>> BEGIN Text

Posted: Fri Aug 29, 2014 10:38 pm
by oliver_o
This question is regarding the Cold Pack Chemistry project: https://www.sciencebuddies.org/science- ... background

After completing my experiment, I now want to analyse the data to be put into my report.
I used 25g of ammonium nitrate into 25g of water.
My starting temperature was 19C, and finished up as 0C.
After using 'equation 1' on the project page, I found the ammonium nitrate has absorbed 3971J of energy.
However, let's say I started my experiment like before with the water temperature at 19C.
Is there any way I could work out the end temperature if all I knew was that the starting water temp was 19C and I was dissolving 25g of ammonium nitrate into 25g of water? (This is for a piece of analysis to be put into the report.)

Thanks for your help.

Re: Cold Pack Chemistry

Posted: Mon Sep 01, 2014 11:29 am
by deleted-220204
Hello,

Good observation! Yes, you can work out the end temperature of the water by doing some algebra. Using the same equation and variables from the Cold Pack Chemistry link you sent me, you can derive an equation that lets you find the end temperature of the water.

q = c m (T1-T2)

If we divide both sides of this equation by c m
q/ (c m) = [c m (T1-T2)]/ ( c m)

we get...
q/ (c m) = T1-T2

Subtracting T1 from both sides
[q/ (cm)]- T1= T1-T2-T1

we get...
[q/ (cm)]- T1= -T2

Dividing both sides by -1
{[q/ (cm)]- T1}/ (-1) = -T2/ (-1)

we get...
T2= T1- [q/(c m)]

If you know what T1, q, c, and m are; you can calculate what T2 should be theoretically. In your case, you wouldn't be able to calculate the end temperature as you don't know how much energy the ammonium nitrate released into the water unless you use the data from your first experiment.

Re: Cold Pack Chemistry

Posted: Mon Sep 08, 2014 2:01 pm
by bradleyshanrock-solberg
What you've described is what Algebra is all about. Normally algebra is not taught until High School, which may make the above explanation difficult to understand.

Briefly, algebra is used to answer questions about what you don't know, from things you do know. You've done a little of this just with arithmetic and multiplication, but algebra does some new concepts. To try to illustrate this, you know what "2+2" equals. 2+2=4.

In algebra, you'd express the problem as

2+2=X, solve for X

the above is the same as

2-x=2

or

-x = -2-2

You've managed to use a formula successfully, so what boydrew did was rearrange the formula like I did with the above arithmetic to show you how to use it to solve something different, when what you know is different.

Or to put it another way, you just asked "If I know the answer is 4, can I calculate what I add to 2 to get 4"
the formula 2+2=X

was changed to

2+Y=4, solve for Y
and then perhaps changed to
Y=4-2

and you know what 4-2 equals...because you know arithmetic. 4-2 = 2, so Y is 2.

>> END Text
>> BEGIN Dataset extract

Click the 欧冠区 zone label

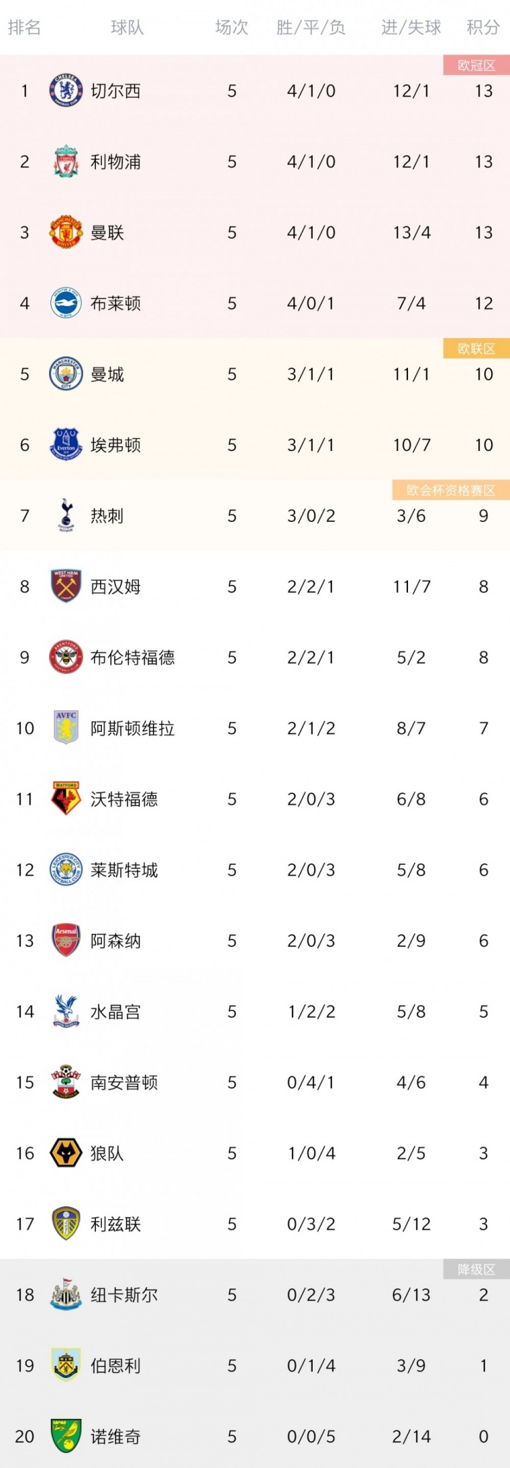(x=477, y=65)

>> END Dataset extract

Translate this sentence from the cold pack chemistry forum thread into Spanish: "Briefly, algebra is used to answer questions about what you don't know, from things you do know."

Task result
En resumen, el álgebra se usa para responder preguntas sobre lo que no sabes, a partir de las cosas que sí sabes.